99. Once again I observe that a section or sections of a law should not be read in isolation of the other provisions of that law. The impugned provisions are only meant to enforce the tax laws after a taxpayer fails to self-assess for tax purposes or once it is evident that a taxpayer is dishonest. The Act as a whole has safeguards that ensures that the taxpayers receive fair administrative action from the tax collector whenever the need arises to put a particular taxpayer through the administrative process.
100. I therefore find that the impugned provisions do not violate the right to fair administrative action as the TPA incorporates provisions which are in line with the requirements of Article 47 of the Constitution and the Fair Administrative Actions Act, 2015.
101. Furthermore, I concur with the 1st Respondent that the Petitioner has not met the threshold of proof required in the well-known case of Anarita Karimi Njeru v AG [1979] eKLR. I am not convinced that the Petitioner has argued with reasonable precision how the impugned provisions, or the Act for that matter, violate the right to fair administrative action.
102. On the argument that the impugned provisions are unconstitutional for violating Article 259(1) of the Constitution, the Petitioner submits that the provisions gives the 2nd Respondent rogue powers which defeat the purposes, values and principles of the Constitution. The 2nd Respondent has submitted that the impugned provisions are in line with Article 259.
103. The Petitioner has not argued beyond the statement highlighted above as to how the impugned provisions have violated the Constitution. As already established, where a legislative provision is challenged for infringing the Constitution, the presumption of constitutionality is maintained unless the party alleging its unconstitutionality can prove otherwise.
104. The Petitioner appears to hint that the Commissioner has exercised his powers in a rogue manner by referring to newspaper cuttings as evidencing the allegation. Without saying much, I must agree with the 2nd Respondent that newspaper cuttings do not have any evidential value. As was decided in the Court of Appeal case of Independent Electoral Boundaries Commission (IEBC) v National Super Alliance (NASA) Kenya and 6 others [2017] eKLR, statements contained in a newspaper amounts to hearsay evidence and therefore inadmissible without formal proof by the maker of the statement before the court.

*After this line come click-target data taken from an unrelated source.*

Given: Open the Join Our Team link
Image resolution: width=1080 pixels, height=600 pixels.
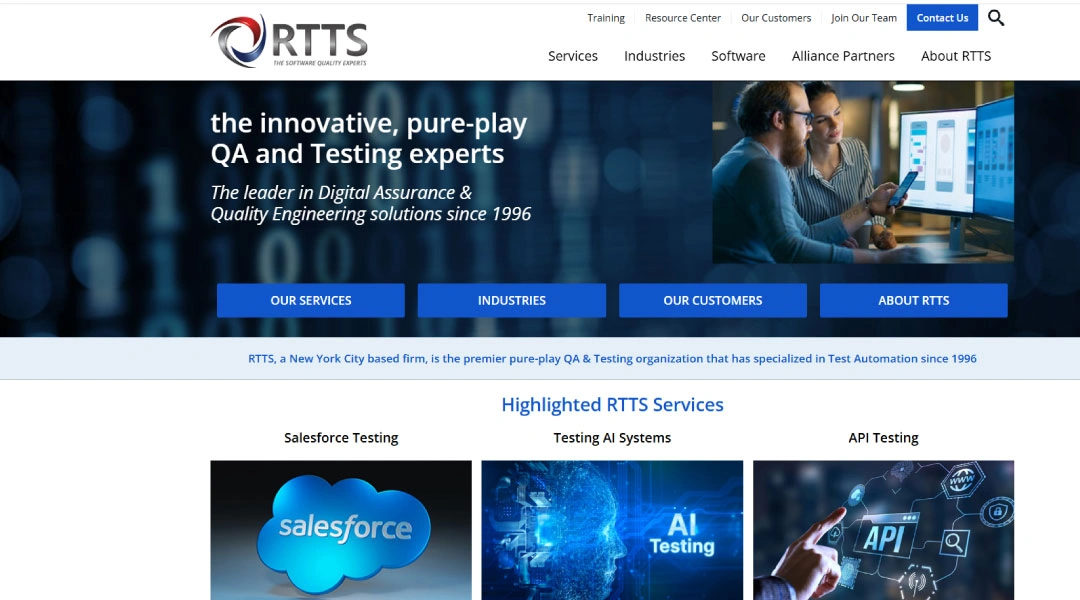Looking at the screenshot, I should [x=864, y=18].
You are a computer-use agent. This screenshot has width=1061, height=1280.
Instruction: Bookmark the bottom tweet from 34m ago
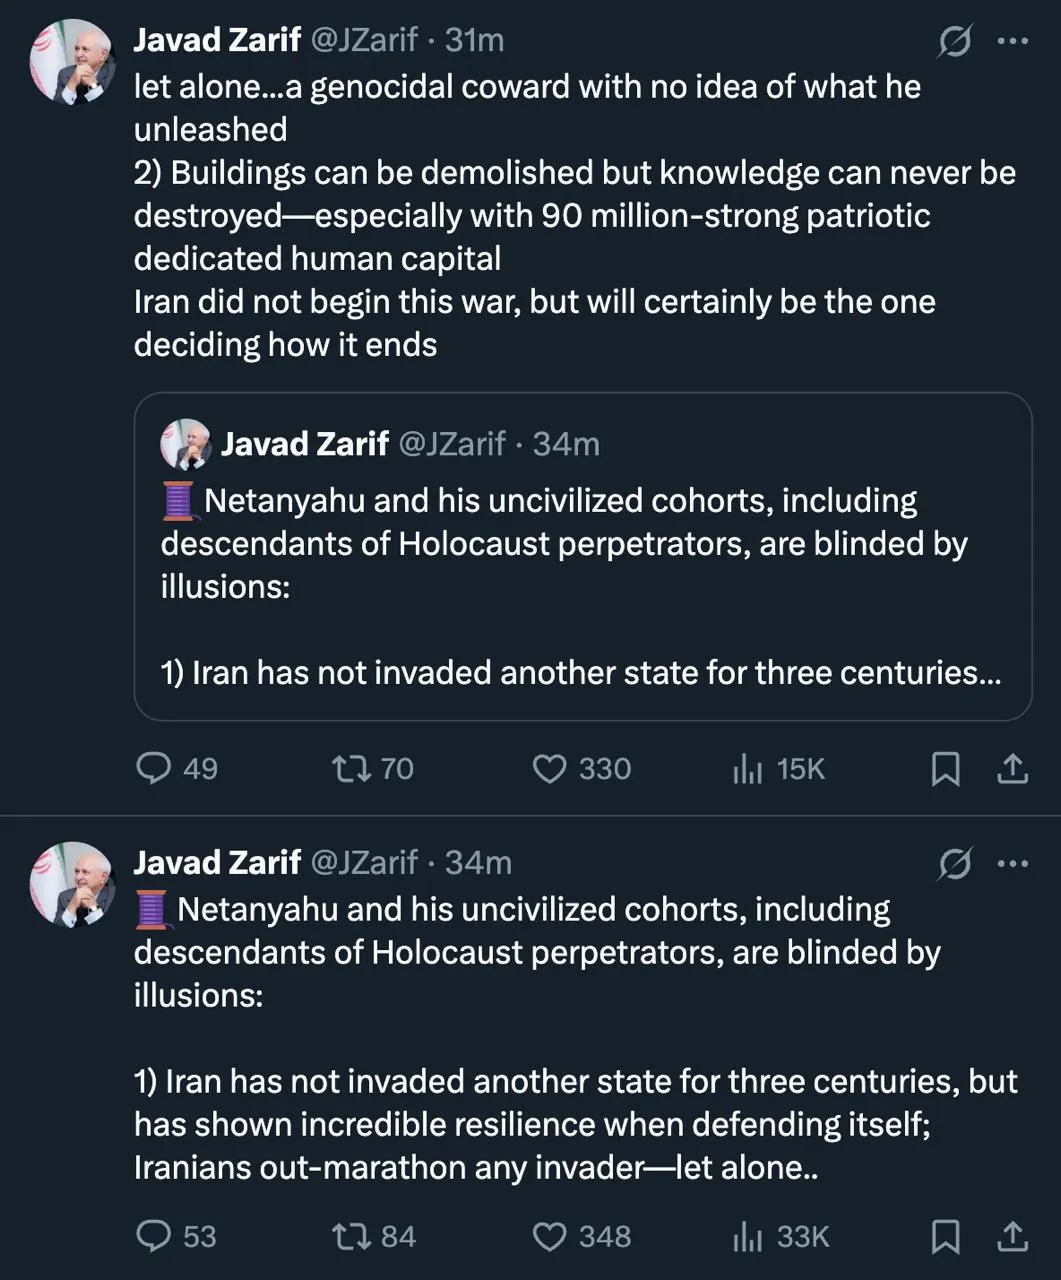945,1237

105. Having considered all the arguments raised by the Petitioner in support of the petition, I arrive at the inevitable conclusion that the instant petition is without merit. The petition therefore fails and the same is dismissed.
106. It is an established principle of law that costs follow the event. However, the court retains the discretion in deciding the issue of the award of costs. This discretion must be exercised judiciously and must not be exercised arbitrarily. It should also be exercised in accordance with reason and justice. This being a constitutional petition, and there being no evidence that the petition is malicious or was brought with a view to wasting the court’s time, I direct each party to meet own costs of the petition.
Dated, signed and delivered at Nairobi this 20th day of February, 2020.